Hacker News new | ask | show | jobs
by pawelduda 762 days ago
All I need is a voice assistant that: - RPi 4 can handle, - I can integrate with HomeAssistant, - is offline only, and doesn't send my data anywhere.

This project seems to be ticking most, if not all of the boxes, compared to anything else I've seen. Good job!

While at it, can someone drop a recommendation for a Rpi-compatible mic for Alexa-like usecase?

4 comments

Check out Rhasspy.

You won't get anything practically useful running LLMs on the 4B but you also don't strictly need LLM-based models.

In the Rhasspy community, a common pattern is to do (cheap and lightweight) wake-word detection locally on mic-attached satellites (here 4B should be sufficient) and then stream the actual recording (more computational resources for better results) over the local network to a central hub.

>> and then stream the actual recording (more computational resources for better results) over the local network to a central hub.

This frustrates me. I ran Dragon Dictate on a 200MHz PC in the 1990s. Now that wasn't top quality, but it should have been good enough for voice assistants. I expect at least that quality on-device with an R-Pi today if not better.

IMHO the end game is on-device speech recognition and anything streaming audio somewhere else for processing is delaying this result.

> IMHO the end game is on-device speech recognition and anything streaming audio somewhere else for processing is delaying this result.

Why? There's practically no latency to a central hub on the local network. A Raspberry Pi is probably over-specced for this, but I do very much see value in buying 5 $20 speaker/mic streaming stations and a $200 hub instead of buying 5 $100 Raspberry Pis.

If anything, I would expect the streaming to a hub solution to respond faster than the locally processed variant. My wifi latency is ~2ms, and my PC will run Whisper way more than 2ms faster than a Raspberry Pi. Add in running a model and my PC runs circles around a Raspberry Pi.

> I ran Dragon Dictate on a 200MHz PC in the 1990s. Now that wasn't top quality, but it should have been good enough for voice assistants. I expect at least that quality on-device with an R-Pi today if not better.

You should get that via Whisper. I haven't used Dragon Dictate, but Whisper works very well. I've never trained it on my voice, and it rarely struggles outside of things that aren't "real words" (and even then it does a passable job of trying to spell it phonetically).

· · · · ·

WHAT IS BEING ASKED
Pick up the forum thread about an offline voice assistant for the Raspberry Pi and continue it from its last comment. The lines after this point are separate material, unrelated to the thread above.

INFORMATION SHOWN
· · · · ·

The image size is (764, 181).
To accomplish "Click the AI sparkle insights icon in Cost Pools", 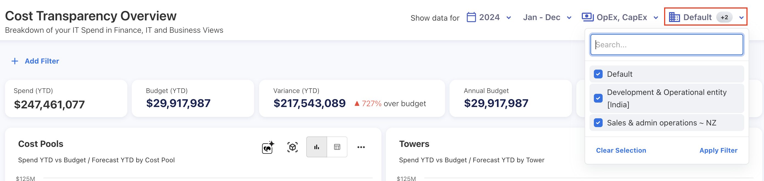I will (268, 147).
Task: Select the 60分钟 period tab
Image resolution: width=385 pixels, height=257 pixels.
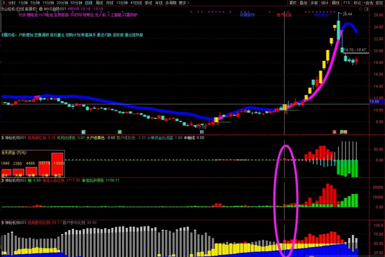Action: 76,3
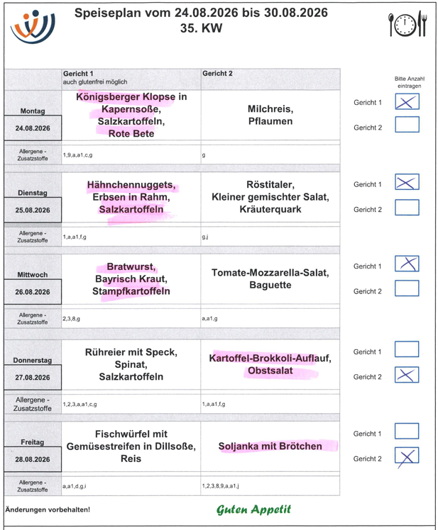Viewport: 438px width, 530px height.
Task: Click the green Guten Appetit text
Action: 253,509
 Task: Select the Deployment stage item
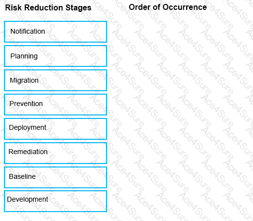pyautogui.click(x=55, y=129)
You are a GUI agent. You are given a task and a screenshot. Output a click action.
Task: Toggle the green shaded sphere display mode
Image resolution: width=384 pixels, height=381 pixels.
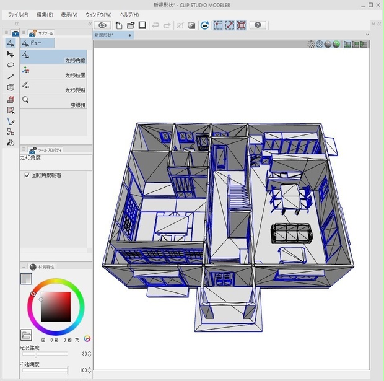point(336,44)
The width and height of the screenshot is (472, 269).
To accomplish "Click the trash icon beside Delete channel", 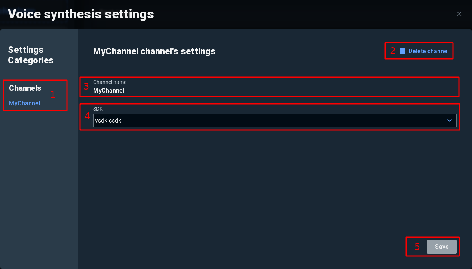I will (402, 51).
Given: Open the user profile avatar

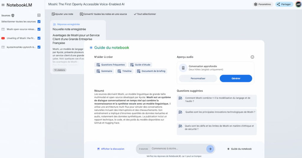Looking at the screenshot, I should (298, 4).
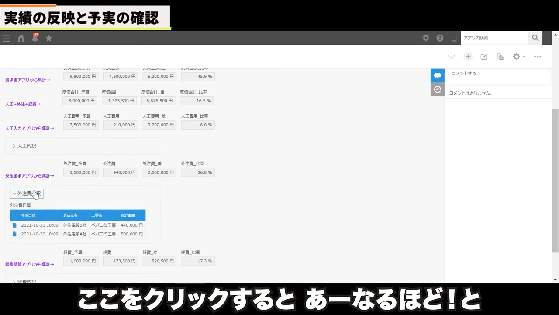This screenshot has height=315, width=559.
Task: Open record detail for 外注電設A社 row
Action: click(14, 234)
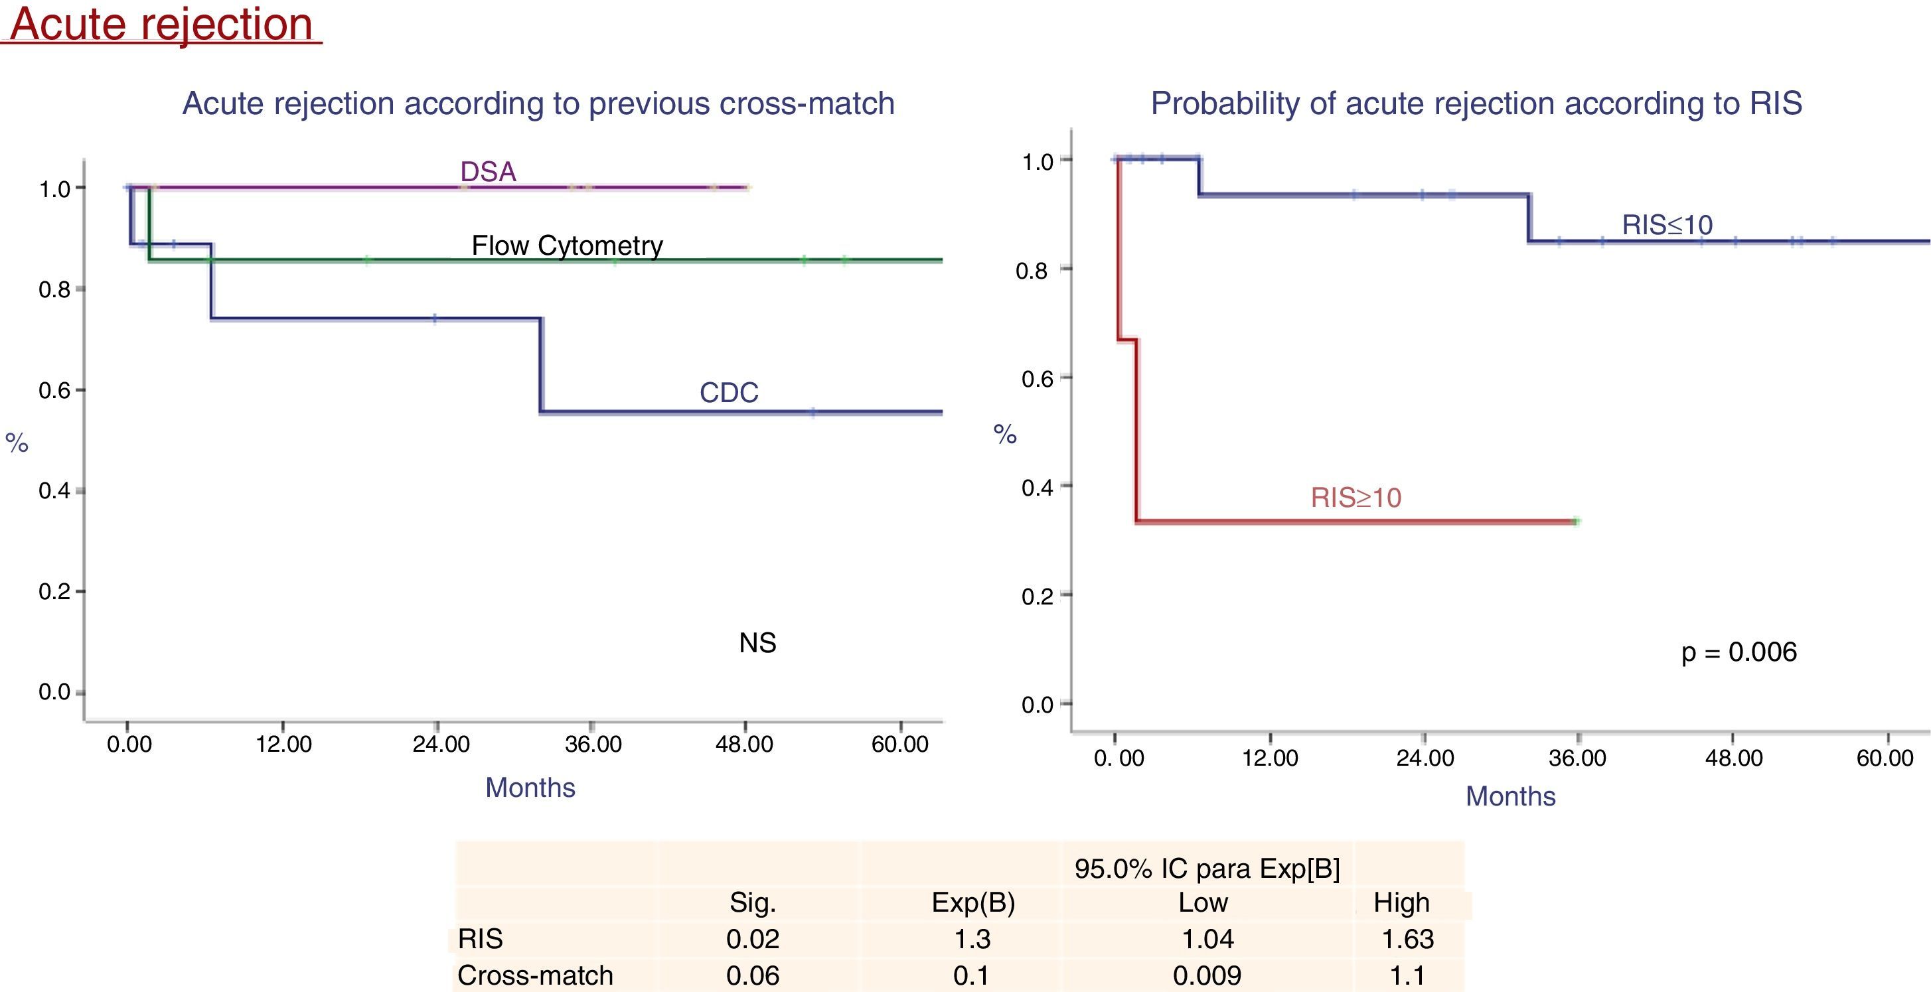Image resolution: width=1931 pixels, height=992 pixels.
Task: Click the RIS≤10 curve label
Action: [x=1667, y=225]
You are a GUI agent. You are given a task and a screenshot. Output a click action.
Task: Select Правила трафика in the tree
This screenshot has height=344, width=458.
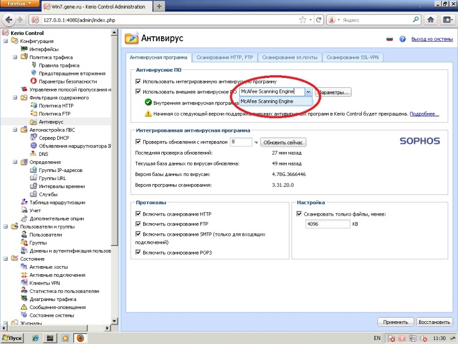59,65
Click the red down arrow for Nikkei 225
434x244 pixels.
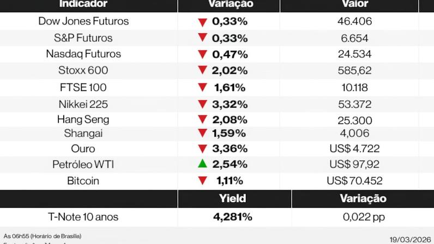pos(203,104)
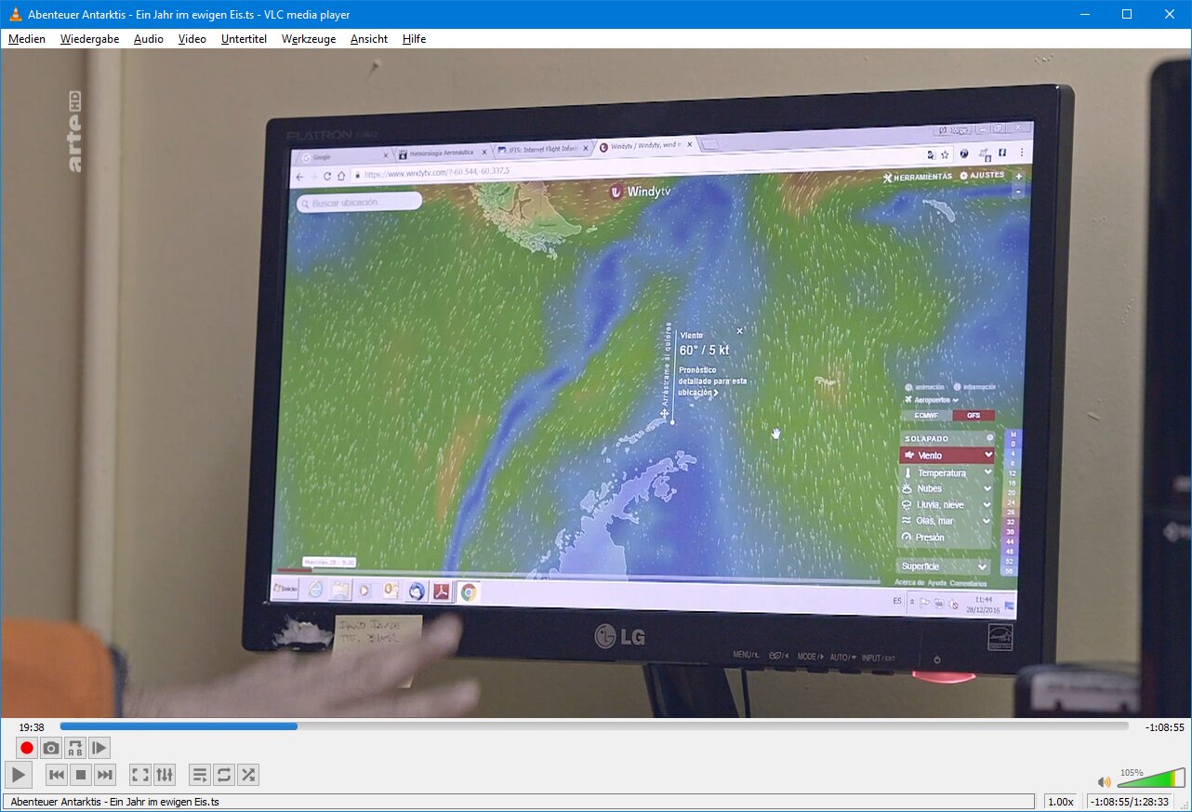Switch the video to fullscreen mode
The width and height of the screenshot is (1192, 812).
point(139,775)
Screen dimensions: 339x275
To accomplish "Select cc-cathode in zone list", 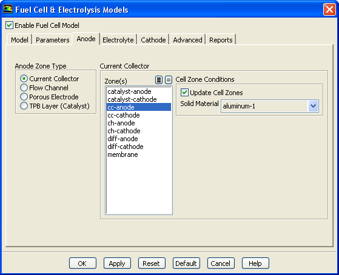I will click(x=139, y=115).
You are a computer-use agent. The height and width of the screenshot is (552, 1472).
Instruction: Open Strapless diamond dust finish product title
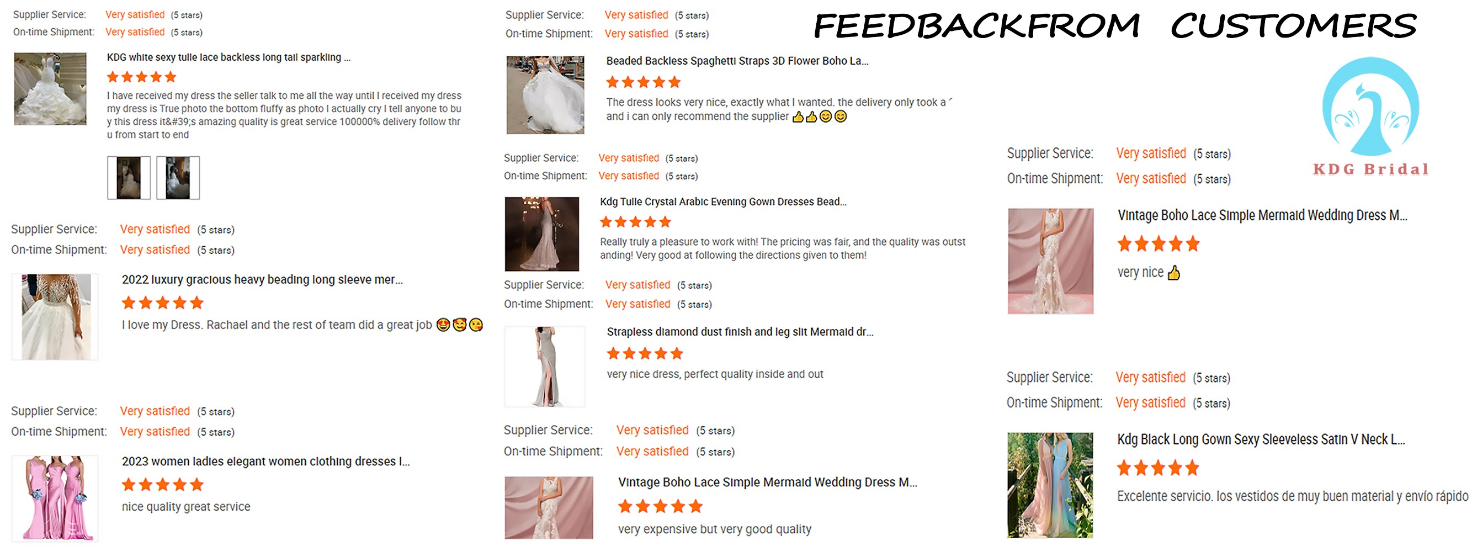pos(740,332)
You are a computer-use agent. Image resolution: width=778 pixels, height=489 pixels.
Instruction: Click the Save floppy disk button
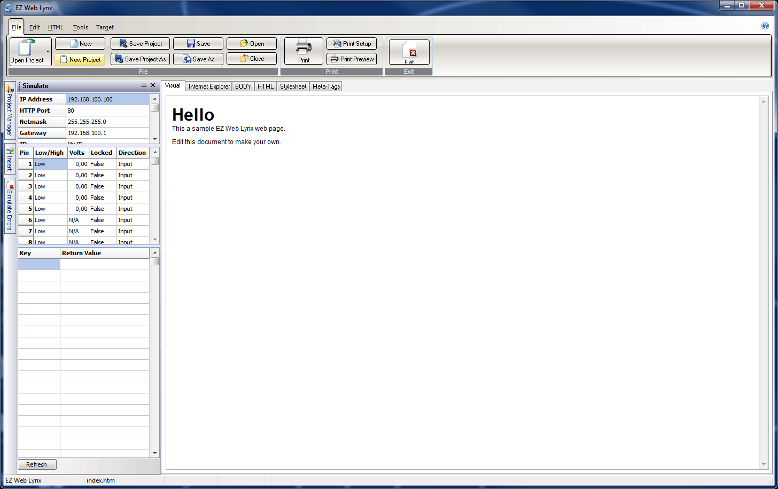[198, 44]
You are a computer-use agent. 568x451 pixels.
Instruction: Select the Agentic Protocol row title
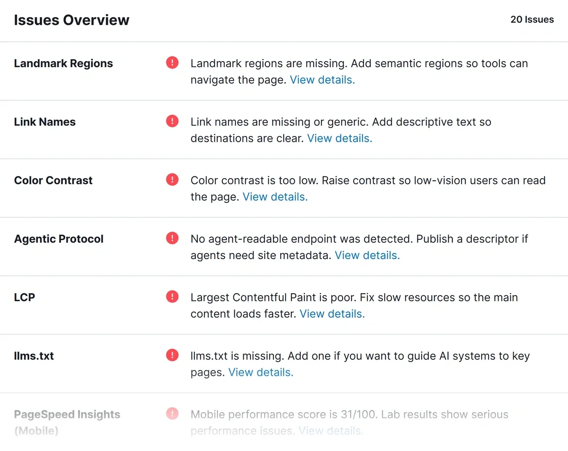click(59, 239)
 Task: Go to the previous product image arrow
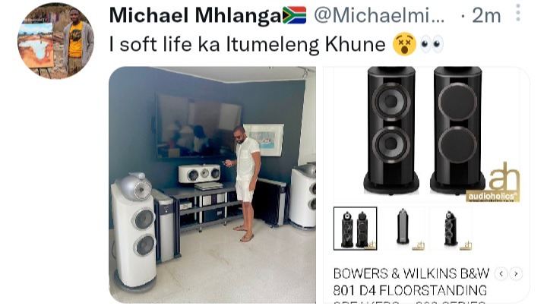(501, 274)
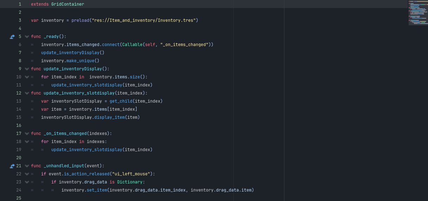This screenshot has width=428, height=201.
Task: Collapse the for loop on line 10
Action: click(x=27, y=77)
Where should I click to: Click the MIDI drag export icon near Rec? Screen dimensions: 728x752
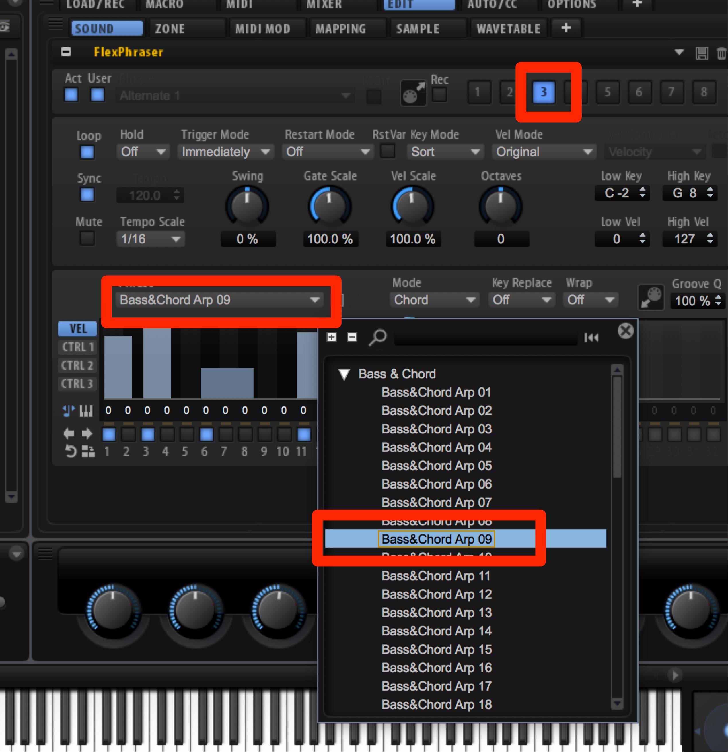(413, 93)
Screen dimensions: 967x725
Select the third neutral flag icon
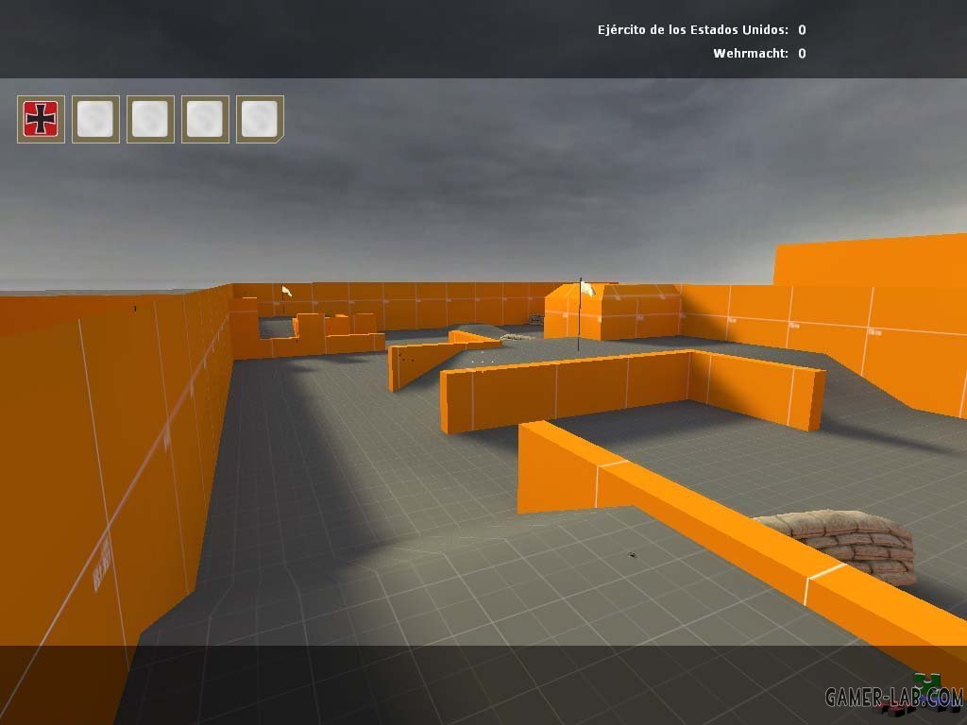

· · · · ·

OUTPUT OF THE TASK
No idea about resources. It's such an unholy pain in the ass to get working in the same process as LLMs on Windows that I'm usually just ecstatic it will run. One of these days I'll figure out how to do all the passthroughs to WSL so I can yet again pretend I'm not using Windows while I use Windows (lol).

in the same vein there was a product called "Copernic Summarizer" that was functionally equivalent to asking chatgpt to summarize an article - 20 years ago.
I have a decent home server, is there a system like this where the heavy lifting can be run on my home server but the front end piped to a ras-pi with speaker/camera, etc. ?

If not, any good pointers to start adapting this platform to do that?

I've been a happy Rhasspy user and now even more excited for the future because I'm hoping the conversational style (similar to what OpenAI demo'd yesterday) will eventually come to the offline world as well. It is okay if I gotta buy a GPU to make that happen, or maybe we get luckier and it wont? Ok, maybe I'm getting too optimistic now
Someone posted this on the HA sub yesterday - https://www.youtube.com/watch?v=4W3_vHIoVgg

He's using GPT 4o. Although not the stuff that was demo'ed yesterday, since it hasn't been widely rolled out yet. But I think its entirely possible in the near future.

Awesome. Side note: now my living room lights are white because I listened to this on speakers lol. I have the same wakeword xD
I have got good results with Playstation 3 and Playstation 4 cameras (which also have a mic). They are available for $15-20 on ebay.
Have you checked out the Voice Assistant functionalities integrated into HA? https://www.home-assistant.io/voice_control/

NabuCasa employed the Rhasspy main dev to work on these functionalities and they are progressing with every update.